Troy: Oh, well, I don’t know anything about that. Is it Ellen Pompeo feel super happy after Grey’s Anatomy exit? [It’s the right answer]

Beth: Okay, no. He is definitely cheating and there’s an ‘X’ in that.

Dan Smatter: What? Oh yeah. Sorry. Who cares? Well, we’ll be right back with more Phrase that Pays.

Weekend Update Pays Tribute to Norm Macdonald

Colin Jost

Michael Che

[Starts with Michael Che in his news set. There’s a picture of a chimpanzee at right top corner.]

Michael Che: Researchers in Uganda have observed a chimpanzee masturbating with a plastic bottle. Once full, the bottle was capped and sold as Dasani. [Picture changes to Dasani] [Cut to Colin Jost. There’s a picture of Eminem at left top corner.]

Colin Jost: During the opening day of Eminem’s new Detroit restaurant, the rapper surprised guests by serving them pasta himself. Not to be outdone, [picture changes to Macklemore wearing Olive Garden staff dress serving tea] Macklemore got fired from the Olive Garden.

[Cut to Michael Che. There’s a picture of Barack Obama at right top corner.]

Michael Che: Barack Obama has been criticized by Chicago residents who claim that his new presidential library will lead to gentrification. For me, it’s another painful reminder that Obama is half white.

[Cut to Michael Che. There’s a picture of Onlyfans logo at left top corner.]

Colin Jost: A Colorado woman who posts on Onlyfans said that praying before sex with her husband allows her to experience a threesome with god. A threesome that doesn’t end until thy kingdom comes.

[Cut to Colin Jost and Michael Che]

Well guys, it is a bitter sweet night for us tonight.

Michael Che: Yes. On September 14th, our friend Norm Macdonald passed away.

Colin Jost: Right. Norm is the reason that I ever wanted to do Weekend Update and so tonight, we thought we turn the last few jokes of Update over to Norm.

[Cut to old videos of Norm Macdonald]

Norm Macdonald: Thanks. I’m Norm Macdonald and this is the Fake News. At the White House this week, president Clinton officially came out against same sex marriages. What’s more? The president said he is not too crazy about opposite sex marriages either.

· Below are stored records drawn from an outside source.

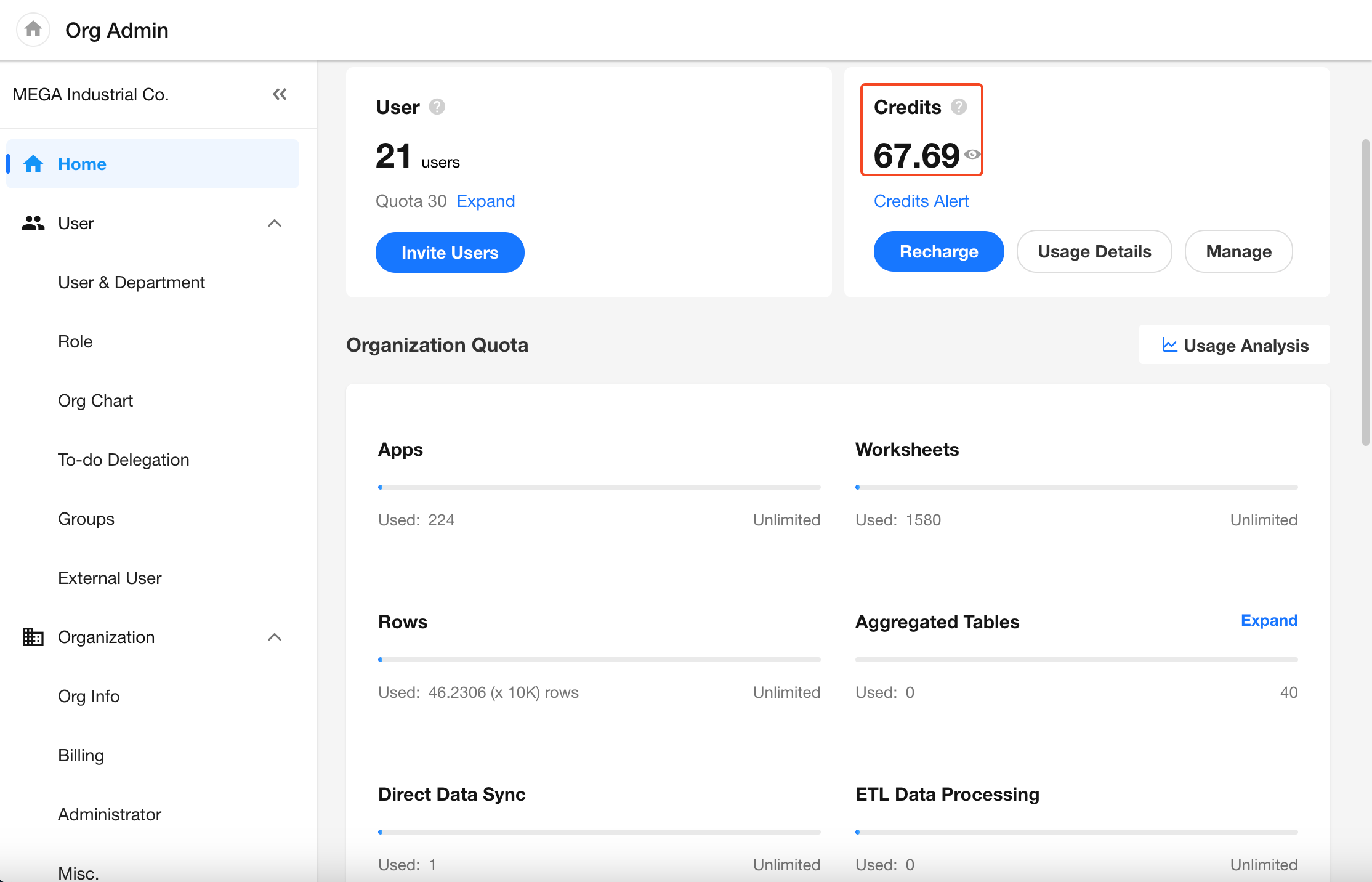Click the help icon next to User
The width and height of the screenshot is (1372, 882).
click(x=437, y=107)
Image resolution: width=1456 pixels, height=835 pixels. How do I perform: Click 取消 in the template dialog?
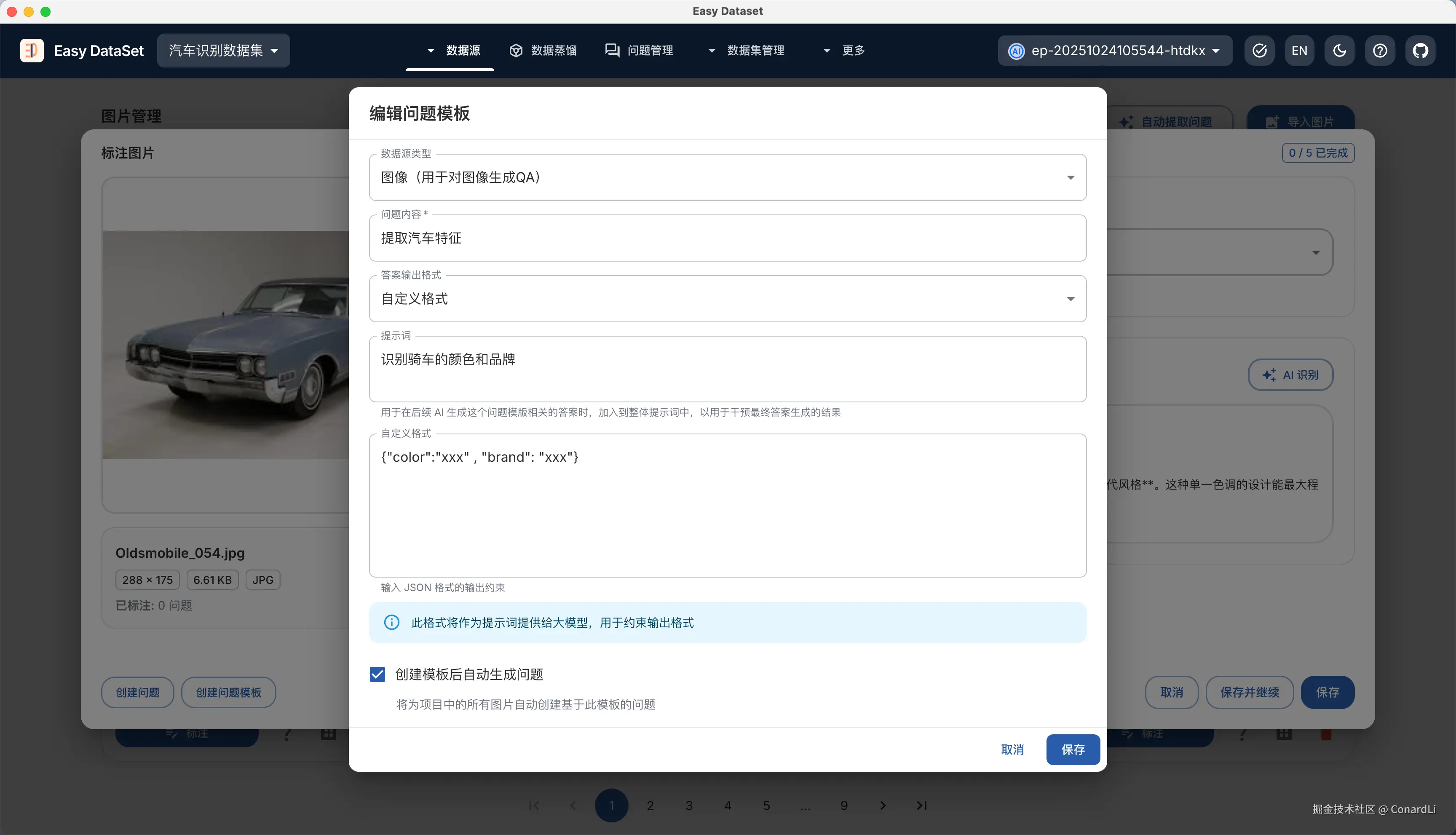1012,749
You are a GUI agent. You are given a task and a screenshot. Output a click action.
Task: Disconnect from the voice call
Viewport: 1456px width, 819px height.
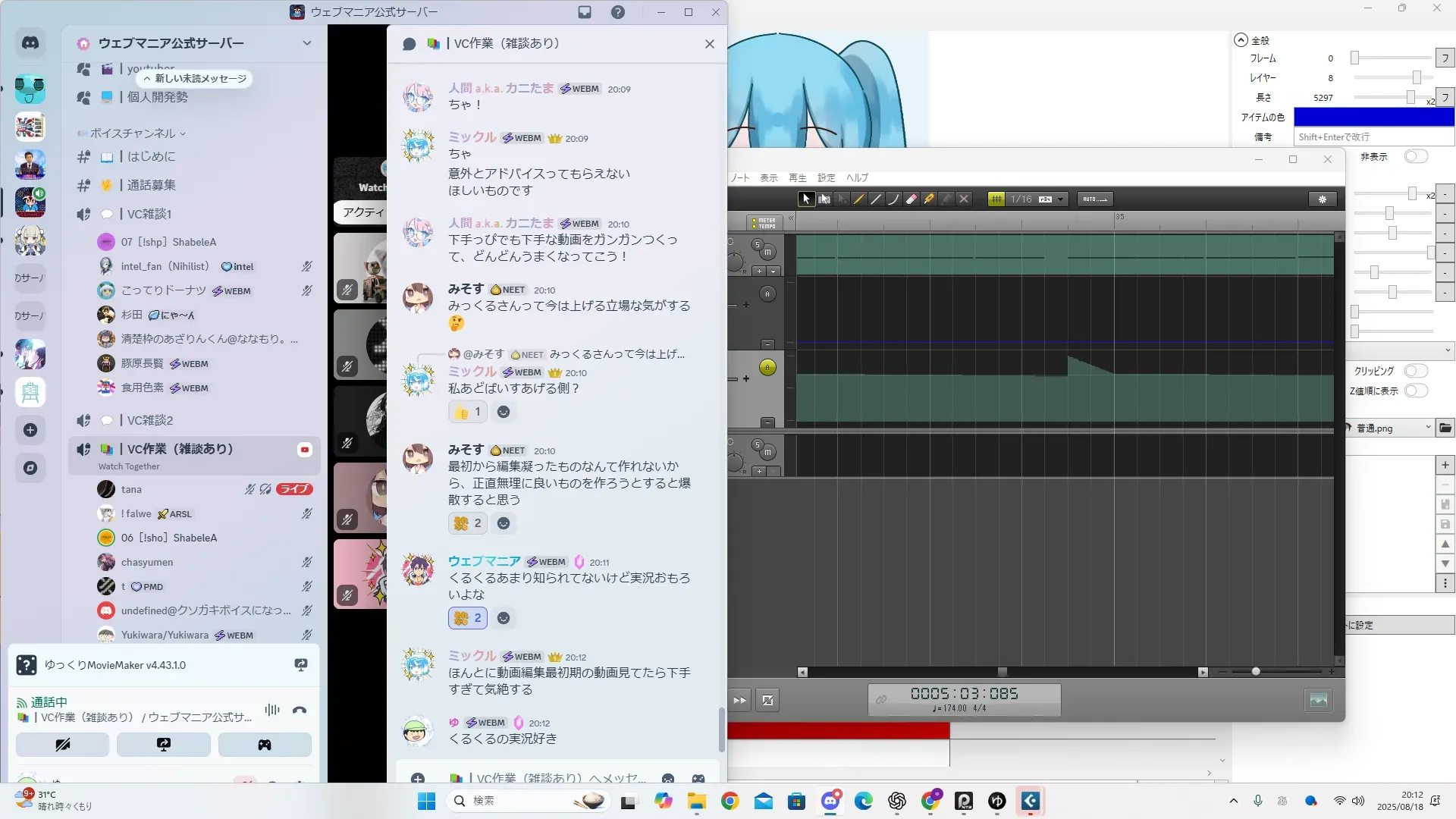tap(300, 711)
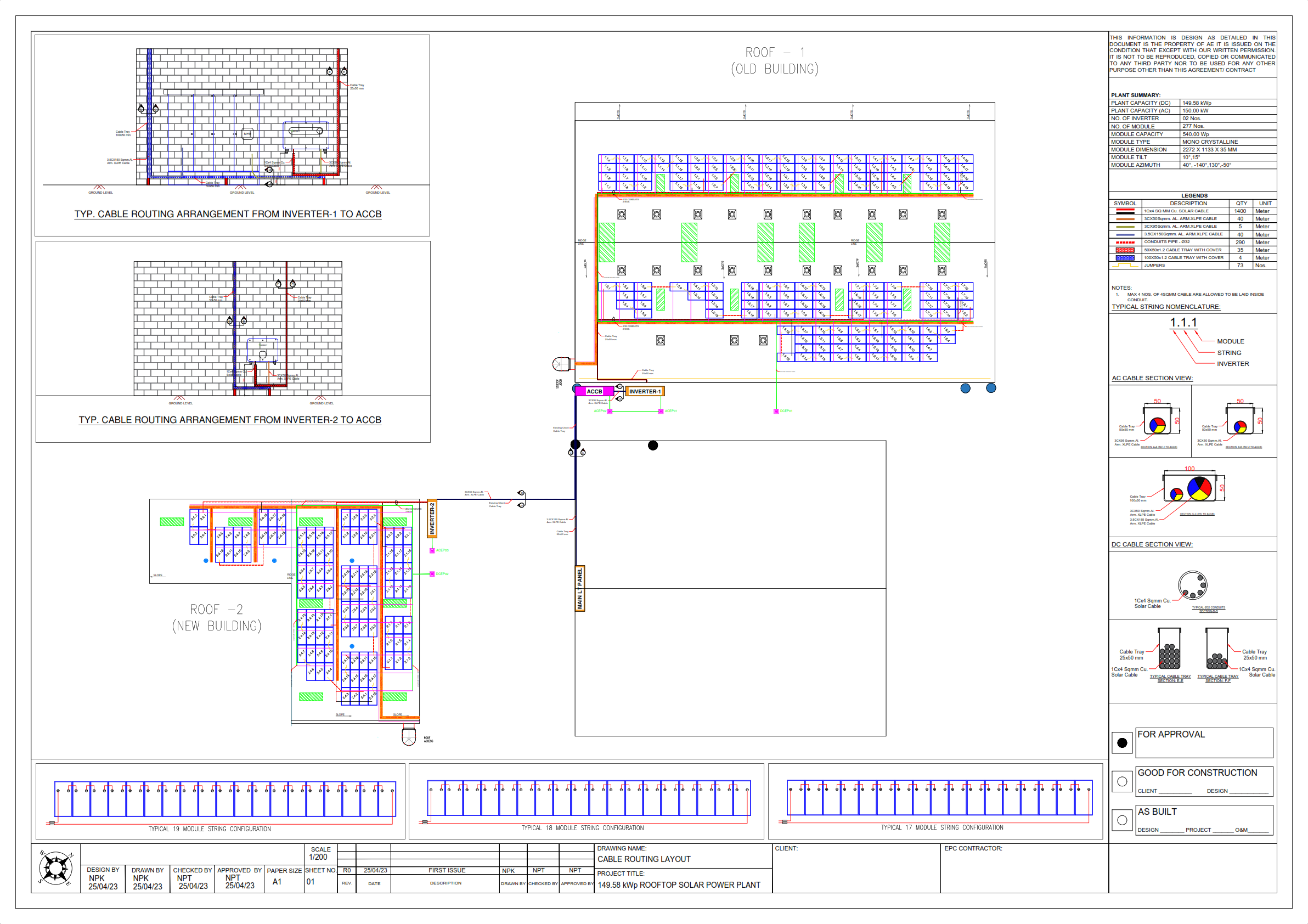Click the ACEP02 earth pit marker
The height and width of the screenshot is (924, 1308).
610,411
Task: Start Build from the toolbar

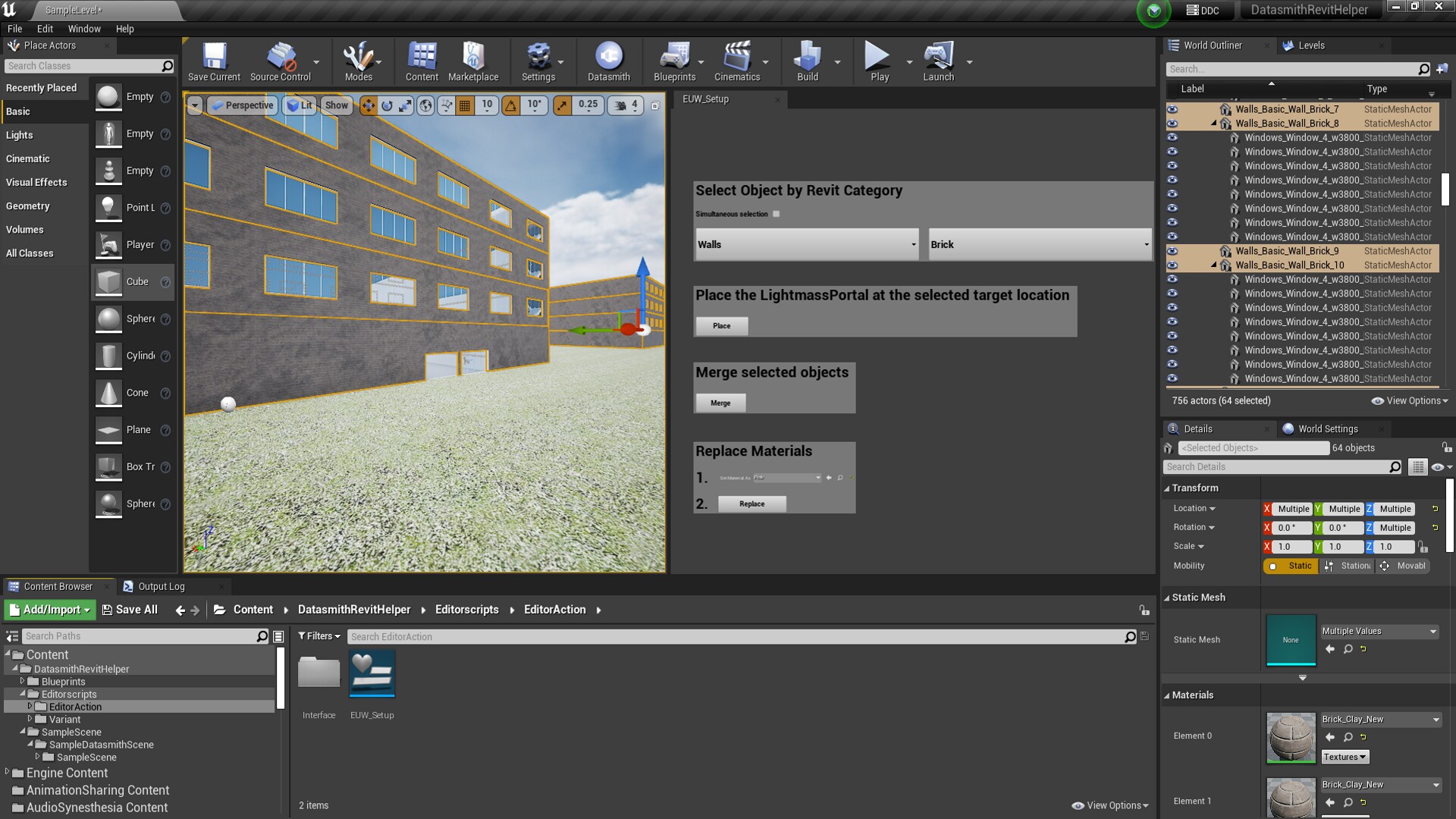Action: 806,61
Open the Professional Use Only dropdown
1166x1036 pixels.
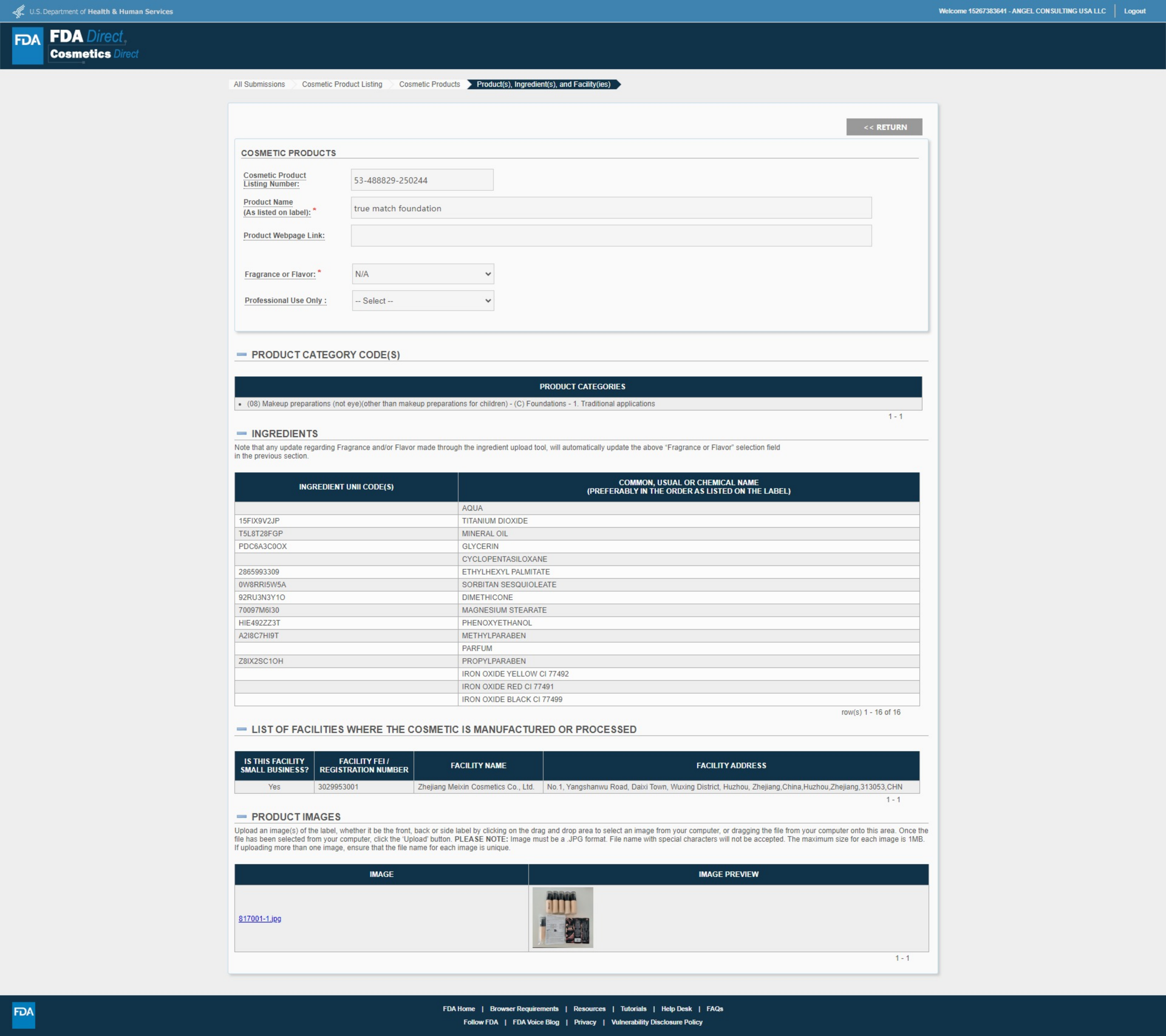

A new airport plan for San Diego would actually be located three miles out in the pacific ocean. Built on 40xMichael Che0 ft. floating cylinders. It’s all part of a plan by city officials to have a huge disaster.

A French man who calls himself the Snake Man was arrested this week after climbing up the side of a Manhattan high rise. Yes, he climbed right up the side of a high rise… just like a snake.

In a brilliant move during closing argument Simpson attorney Johnnie Cochran put on a knit cap prosecutor saying O.J. wore the night he committed the murders. Although O.J. may have heard his case when he suddenly blurted out, “Hey, easy with that. That’s my lucky stabbing hat.”

And that’s the way it is, folks. Goodnight and good luck.